Schriftliche Aufgaben ::
A. Kopiere aus der Albumkritik zu „Panorama“ wortgetreu alles von „Review La Dispute“ bis hinunter zu „erlebbar machen möchte.“.
B. Nimm bitte die Albumkritik zu „Panorama“ dort wieder auf, wo sie aufhört, und schreib sie weiter.
------ Auszug zum Lesen
Review La Dispute – Panorama

LA DISPUTE haben nicht zuletzt durch die ausgesprochen substanziellen Lyrics und charakteristischen Vocals von Frontmann Jordan Dreyer seit jeher eine Ausnahmestellung in der Post-Hardcore-Szene inne: Beeinflusst von Bands wie Refused oder At The Drive-In, aber auch von Jazz, Blues oder Post-Rock ist die Truppe aus Grand Rapids (Michigan, USA) allerdings auch immer für die eine oder andere musikalische Überraschung gut gewesen. „Panorama“ ist das vierte und das erste auf dem legendären Punklabel Epitaph Records erschienene Album des Quintetts – die Erwartungshaltung ist also hoch, zumal die Platte Bestandteil eines Multimediakonzepts ist, welches in Verbindung mit einem Computerspiel die Texte und Musik von LA DISPUTEs neuestem Output in einer virtuellen Fantasy-Welt audiovisuell erlebbar machen möchte.
------------
------ Erfasste Daten
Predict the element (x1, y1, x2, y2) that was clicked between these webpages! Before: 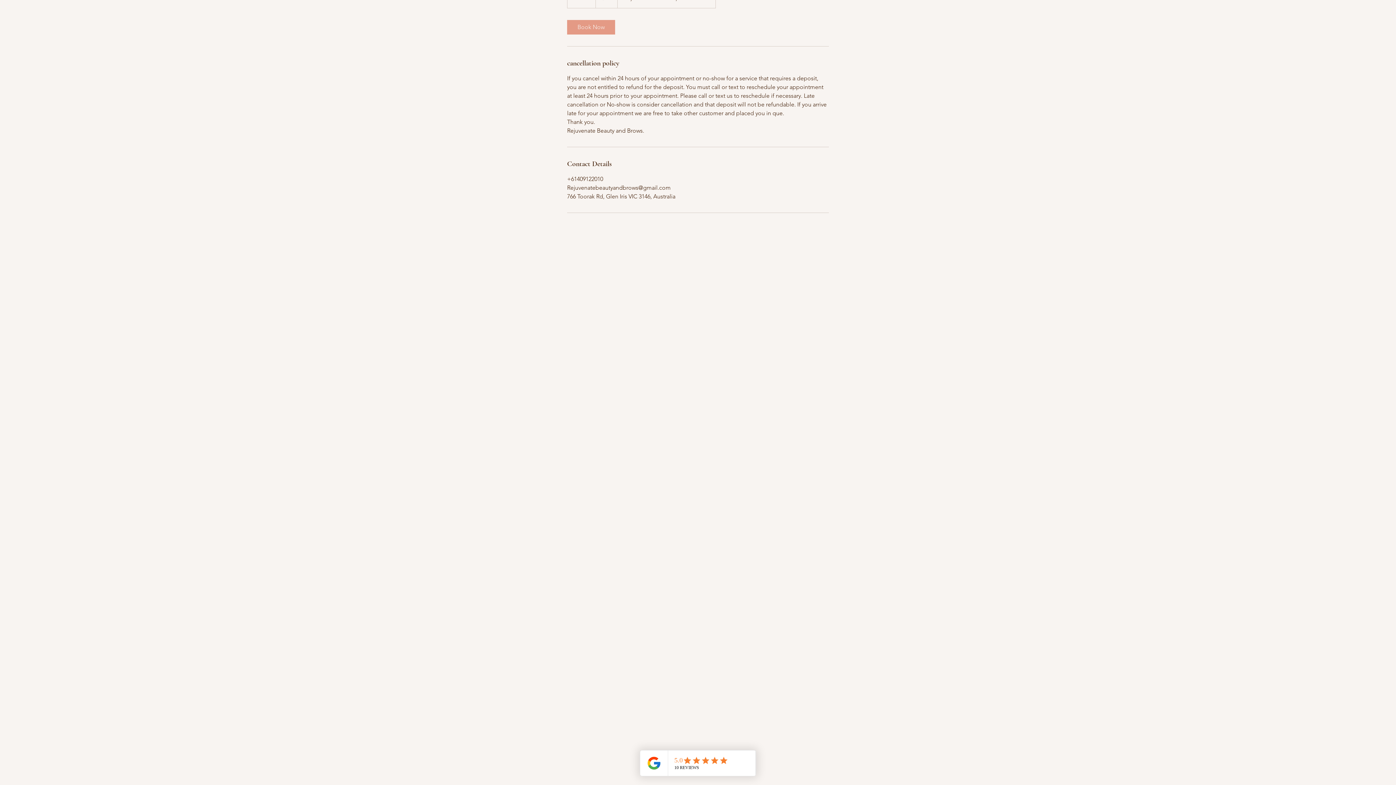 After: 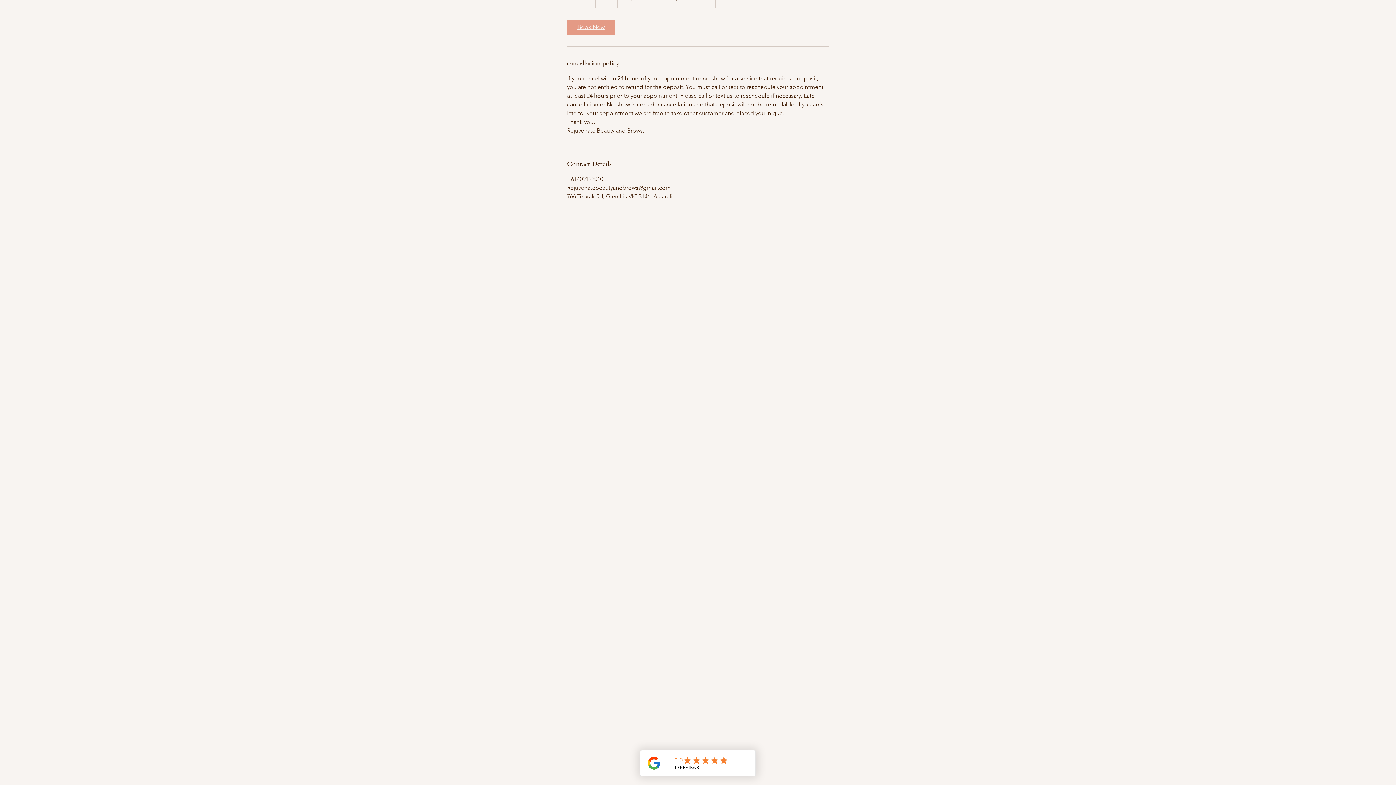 Action: label: Book Now bbox: (567, 20, 615, 34)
------------
Lösungen der Aufgaben ::
A.
Review La Dispute – Panorama

LA DISPUTE haben nicht zuletzt durch die ausgesprochen substanziellen Lyrics und charakteristischen Vocals von Frontmann Jordan Dreyer seit jeher eine Ausnahmestellung in der Post-Hardcore-Szene inne: Beeinflusst von Bands wie Refused oder At The Drive-In, aber auch von Jazz, Blues oder Post-Rock ist die Truppe aus Grand Rapids (Michigan, USA) allerdings auch immer für die eine oder andere musikalische Überraschung gut gewesen. „Panorama“ ist das vierte und das erste auf dem legendären Punklabel Epitaph Records erschienene Album des Quintetts – die Erwartungshaltung ist also hoch, zumal die Platte Bestandteil eines Multimediakonzepts ist, welches in Verbindung mit einem Computerspiel die Texte und Musik von LA DISPUTEs neuestem Output in einer virtuellen Fantasy-Welt audiovisuell erlebbar machen möchte.

B.
Im Großen und Ganzen bleiben LA DISPUTE ihrem bewährten Konzept treu, entwickeln es sogar weiter: Viel Text und Sprechgesang, abwechslungsreiche Arrangements mit schönen Steigerungen, aber keine wirklichen Ausbrüche – was ein bisschen schade ist, da so der eine oder andere Höhepunkt, auf den die Band hinarbeitet, ausbleibt. Dafür wirkt „Panorama“ musikalisch ausgesprochen geschlossen und bietet in der Gesamtheit eine hohe emotionale Intensität. Man hat das Gefühl, dass die Post-Rock-Elemente weiter in den Vordergrund gerückt sind, während punkige Strukturen die Ausnahme bleiben. Entsprechend den Vorbildern von Refused kommen auch auf „Panorama“ Instrumente wie Trompete, Piano und Synthesizer zum Einsatz, was die dem gesamten Album zugrundeliegende Atmosphäre und Homogenität weiter verstärkt.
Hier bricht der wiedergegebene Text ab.